◆ Stored data entries ◆
• • • • • • •
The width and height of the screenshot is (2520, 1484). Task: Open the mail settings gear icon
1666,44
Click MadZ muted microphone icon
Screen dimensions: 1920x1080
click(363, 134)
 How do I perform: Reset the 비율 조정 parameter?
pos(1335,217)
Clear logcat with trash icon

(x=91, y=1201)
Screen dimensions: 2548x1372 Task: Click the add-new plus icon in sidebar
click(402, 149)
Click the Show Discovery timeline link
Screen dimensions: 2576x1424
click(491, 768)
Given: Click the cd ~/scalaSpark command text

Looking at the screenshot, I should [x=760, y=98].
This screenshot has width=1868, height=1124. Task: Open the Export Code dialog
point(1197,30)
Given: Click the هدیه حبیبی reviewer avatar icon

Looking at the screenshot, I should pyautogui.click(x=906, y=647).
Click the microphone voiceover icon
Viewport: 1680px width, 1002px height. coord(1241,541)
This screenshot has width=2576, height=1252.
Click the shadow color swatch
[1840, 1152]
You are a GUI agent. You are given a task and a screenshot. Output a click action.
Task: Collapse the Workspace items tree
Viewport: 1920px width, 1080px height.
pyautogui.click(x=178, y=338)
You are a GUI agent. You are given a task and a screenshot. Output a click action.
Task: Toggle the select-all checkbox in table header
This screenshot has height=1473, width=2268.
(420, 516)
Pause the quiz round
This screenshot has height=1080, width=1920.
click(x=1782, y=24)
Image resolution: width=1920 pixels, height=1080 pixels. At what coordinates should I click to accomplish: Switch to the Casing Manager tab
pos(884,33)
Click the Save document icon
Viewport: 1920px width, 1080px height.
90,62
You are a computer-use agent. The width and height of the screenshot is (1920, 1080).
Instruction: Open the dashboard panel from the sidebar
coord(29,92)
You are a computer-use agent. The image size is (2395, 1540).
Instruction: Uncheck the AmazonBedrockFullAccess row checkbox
• • • • • • •
Where a line of the records has the string "computer", return that line.

◆ Solution to the exercise ◆
You are a computer-use agent. The width and height of the screenshot is (1920, 1080).
You are a computer-use agent. The image size is (2395, 1540).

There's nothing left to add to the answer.